WHAT YOU SHOULD DO: Copy out the data so that nothing differs from the original.

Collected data
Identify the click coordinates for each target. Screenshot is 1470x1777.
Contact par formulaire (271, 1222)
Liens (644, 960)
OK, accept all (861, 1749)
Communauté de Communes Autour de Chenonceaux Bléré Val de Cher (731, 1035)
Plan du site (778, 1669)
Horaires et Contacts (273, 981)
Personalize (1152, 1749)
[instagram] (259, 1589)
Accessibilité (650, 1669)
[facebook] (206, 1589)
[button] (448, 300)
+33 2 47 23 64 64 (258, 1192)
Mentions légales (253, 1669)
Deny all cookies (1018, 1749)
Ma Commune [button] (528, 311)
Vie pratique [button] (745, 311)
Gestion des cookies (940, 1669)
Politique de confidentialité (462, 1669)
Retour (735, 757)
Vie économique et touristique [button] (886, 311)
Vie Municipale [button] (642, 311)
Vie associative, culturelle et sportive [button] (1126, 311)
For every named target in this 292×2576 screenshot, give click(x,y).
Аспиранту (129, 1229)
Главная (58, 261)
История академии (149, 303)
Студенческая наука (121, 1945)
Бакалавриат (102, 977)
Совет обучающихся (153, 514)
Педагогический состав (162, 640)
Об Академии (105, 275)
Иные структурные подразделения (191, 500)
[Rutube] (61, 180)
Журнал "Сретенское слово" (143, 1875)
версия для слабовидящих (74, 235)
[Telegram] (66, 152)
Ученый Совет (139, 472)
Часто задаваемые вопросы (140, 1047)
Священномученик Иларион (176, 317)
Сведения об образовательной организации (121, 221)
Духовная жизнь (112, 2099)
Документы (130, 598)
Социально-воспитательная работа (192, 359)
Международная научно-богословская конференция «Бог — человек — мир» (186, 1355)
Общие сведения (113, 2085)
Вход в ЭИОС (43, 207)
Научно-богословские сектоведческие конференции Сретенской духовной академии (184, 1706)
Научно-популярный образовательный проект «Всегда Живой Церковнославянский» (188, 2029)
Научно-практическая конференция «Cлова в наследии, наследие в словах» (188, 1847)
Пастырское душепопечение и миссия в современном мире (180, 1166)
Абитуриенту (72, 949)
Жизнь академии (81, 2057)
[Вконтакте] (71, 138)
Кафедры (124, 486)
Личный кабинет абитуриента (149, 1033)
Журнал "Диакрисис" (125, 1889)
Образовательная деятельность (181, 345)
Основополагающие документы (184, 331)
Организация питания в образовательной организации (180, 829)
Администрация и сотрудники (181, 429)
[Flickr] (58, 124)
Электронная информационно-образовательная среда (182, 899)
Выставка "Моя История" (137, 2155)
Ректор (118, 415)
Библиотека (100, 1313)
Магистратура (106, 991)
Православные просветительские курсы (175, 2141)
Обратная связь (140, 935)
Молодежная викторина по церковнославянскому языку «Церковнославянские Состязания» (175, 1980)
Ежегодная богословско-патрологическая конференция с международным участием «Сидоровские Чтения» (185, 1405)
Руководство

WRITTEN SOLUTION:
Identify the click coordinates for each target. Screenshot is 1470x1777.
Contact par formulaire (271, 1222)
Liens (644, 960)
OK, accept all (861, 1749)
Communauté de Communes Autour de Chenonceaux Bléré Val de Cher (731, 1035)
Plan du site (778, 1669)
Horaires et Contacts (273, 981)
Personalize (1152, 1749)
[instagram] (259, 1589)
Accessibilité (650, 1669)
[facebook] (206, 1589)
[button] (448, 300)
+33 2 47 23 64 64 (258, 1192)
Mentions légales (253, 1669)
Deny all cookies (1018, 1749)
Ma Commune [button] (528, 311)
Vie pratique [button] (745, 311)
Gestion des cookies (940, 1669)
Politique de confidentialité (462, 1669)
Retour (735, 757)
Vie économique et touristique [button] (886, 311)
Vie Municipale [button] (642, 311)
Vie associative, culturelle et sportive [button] (1126, 311)
For every named target in this 292×2576 screenshot, give click(x,y).
Аспиранту (129, 1229)
Главная (58, 261)
История академии (149, 303)
Студенческая наука (121, 1945)
Бакалавриат (102, 977)
Совет обучающихся (153, 514)
Педагогический состав (162, 640)
Об Академии (105, 275)
Иные структурные подразделения (191, 500)
[Rutube] (61, 180)
Журнал "Сретенское слово" (143, 1875)
версия для слабовидящих (74, 235)
[Telegram] (66, 152)
Ученый Совет (139, 472)
Часто задаваемые вопросы (140, 1047)
Священномученик Иларион (176, 317)
Сведения об образовательной организации (121, 221)
Духовная жизнь (112, 2099)
Документы (130, 598)
Социально-воспитательная работа (192, 359)
Международная научно-богословская конференция «Бог — человек — мир» (186, 1355)
Общие сведения (113, 2085)
Вход в ЭИОС (43, 207)
Научно-богословские сектоведческие конференции Сретенской духовной академии (184, 1706)
Научно-популярный образовательный проект «Всегда Живой Церковнославянский» (188, 2029)
Научно-практическая конференция «Cлова в наследии, наследие в словах» (188, 1847)
Пастырское душепопечение и миссия в современном мире (180, 1166)
Абитуриенту (72, 949)
Жизнь академии (81, 2057)
[Вконтакте] (71, 138)
Кафедры (124, 486)
Личный кабинет абитуриента (149, 1033)
Журнал "Диакрисис" (125, 1889)
Образовательная деятельность (181, 345)
Основополагающие документы (184, 331)
Организация питания в образовательной организации (180, 829)
Администрация и сотрудники (181, 429)
[Flickr] (58, 124)
Электронная информационно-образовательная среда (182, 899)
Выставка "Моя История" (137, 2155)
Ректор (118, 415)
Библиотека (100, 1313)
Магистратура (106, 991)
Православные просветительские курсы (175, 2141)
Обратная связь (140, 935)
Молодежная викторина по церковнославянскому языку «Церковнославянские Состязания» (175, 1980)
Ежегодная богословско-патрологическая конференция с международным участием «Сидоровские Чтения» (185, 1405)
Руководство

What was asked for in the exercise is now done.